Ik herinner mij Theo ook als journalistiek collega: hij nam het van mij over toen ik van het Binnenhof (ja heus, dat katholieke dagblad van Den Haag) overstapte naar de Haagsche Courant en zo werden Jos Coeland, Theo en ik collega’s. Collega’s, die elkaar niet beconcurreerden, maar die intensief samenwerkten en elkaar informeerden over de wedstrijden, die ze gezien hadden. Dat was vooral handig als ik zondag weer eens laat thuiskwam van een wedstrijd elders in het land, die ik voor NOS Langs de Lijn had moeten verslaan. Thuis gekomen kon ik dan altijd of Theo of Jos bellen om aan informatie te komen voor mijn verhaal voor de Haagsche Courant.
Daarnaast is het in mijn geheugen gegriefd, dat ik elk jaar, gedurende 10 jaar, samen met Jos en Theo de ontmoeting tussen ex-internationals en het Haagse Persteam organiseerde. Op het aloude ALO-terrein. In het begin speelden Jos, Theo en ik zelfs “voor de grap” nog even een kwartiertje mee, maar daar zijn we later, mede op dringend advies van onze echtgenotes mee gestopt. De korfbalbroekjes pasten ook niet meer zo goed.

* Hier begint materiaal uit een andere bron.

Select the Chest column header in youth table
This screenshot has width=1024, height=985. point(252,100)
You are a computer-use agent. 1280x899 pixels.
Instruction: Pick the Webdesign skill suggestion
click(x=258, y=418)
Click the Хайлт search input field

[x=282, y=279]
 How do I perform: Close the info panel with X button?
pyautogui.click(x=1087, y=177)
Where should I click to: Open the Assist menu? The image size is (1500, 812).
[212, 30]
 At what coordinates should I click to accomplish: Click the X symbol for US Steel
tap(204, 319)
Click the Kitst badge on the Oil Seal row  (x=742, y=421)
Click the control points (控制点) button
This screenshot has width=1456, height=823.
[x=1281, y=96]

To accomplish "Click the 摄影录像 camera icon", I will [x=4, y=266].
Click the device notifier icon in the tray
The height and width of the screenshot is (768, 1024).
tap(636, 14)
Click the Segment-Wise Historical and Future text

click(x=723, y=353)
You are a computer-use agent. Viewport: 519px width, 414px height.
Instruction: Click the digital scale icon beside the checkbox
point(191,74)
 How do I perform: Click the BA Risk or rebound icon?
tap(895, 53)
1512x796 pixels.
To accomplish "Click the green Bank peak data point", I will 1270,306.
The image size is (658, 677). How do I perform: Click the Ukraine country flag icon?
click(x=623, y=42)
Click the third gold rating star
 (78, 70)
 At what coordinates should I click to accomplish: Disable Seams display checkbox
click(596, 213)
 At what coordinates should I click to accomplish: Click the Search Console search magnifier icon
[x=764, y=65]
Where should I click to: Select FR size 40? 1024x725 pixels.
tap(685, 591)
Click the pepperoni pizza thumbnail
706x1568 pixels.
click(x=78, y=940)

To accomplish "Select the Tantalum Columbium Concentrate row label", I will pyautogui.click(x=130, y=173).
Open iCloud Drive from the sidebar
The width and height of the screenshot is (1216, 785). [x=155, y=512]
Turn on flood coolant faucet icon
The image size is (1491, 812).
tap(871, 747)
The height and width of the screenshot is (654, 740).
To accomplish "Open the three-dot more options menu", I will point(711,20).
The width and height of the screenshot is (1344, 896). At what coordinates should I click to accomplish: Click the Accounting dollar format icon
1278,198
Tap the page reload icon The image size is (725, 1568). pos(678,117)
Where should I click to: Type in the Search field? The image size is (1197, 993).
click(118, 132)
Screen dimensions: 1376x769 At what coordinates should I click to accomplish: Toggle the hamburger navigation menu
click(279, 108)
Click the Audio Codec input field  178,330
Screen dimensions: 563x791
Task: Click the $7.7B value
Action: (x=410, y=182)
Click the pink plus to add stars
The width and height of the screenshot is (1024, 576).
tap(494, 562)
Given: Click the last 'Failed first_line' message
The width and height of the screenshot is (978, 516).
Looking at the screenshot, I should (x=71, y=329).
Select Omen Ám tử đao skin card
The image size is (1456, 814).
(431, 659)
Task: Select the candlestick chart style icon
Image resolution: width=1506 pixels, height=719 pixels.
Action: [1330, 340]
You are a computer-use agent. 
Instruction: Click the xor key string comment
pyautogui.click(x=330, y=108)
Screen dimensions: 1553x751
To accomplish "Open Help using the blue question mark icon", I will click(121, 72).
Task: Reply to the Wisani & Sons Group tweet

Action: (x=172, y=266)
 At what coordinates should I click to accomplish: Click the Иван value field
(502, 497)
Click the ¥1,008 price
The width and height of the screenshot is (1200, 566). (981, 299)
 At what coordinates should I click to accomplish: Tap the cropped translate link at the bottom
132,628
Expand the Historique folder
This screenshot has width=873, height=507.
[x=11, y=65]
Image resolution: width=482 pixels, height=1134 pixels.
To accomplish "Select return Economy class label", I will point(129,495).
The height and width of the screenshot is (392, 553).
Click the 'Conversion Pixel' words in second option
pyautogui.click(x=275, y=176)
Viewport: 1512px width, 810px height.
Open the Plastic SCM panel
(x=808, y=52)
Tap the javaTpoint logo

Het is logisch, dat we als journalistieke vrienden elkaar ook privé veel ontmoet hebben, ik bewaar daar uiterst plezierige herinneringen aan.
Theo, ik hoop, dat je rust in vrede. En ik hoop, dat je naaste geliefden moed zullen putten uit de mooie herinneringen en er de kracht aan zullen ontlenen om verder te gaan. Wij zullen jou herinneren als een echt korfbal-icoon.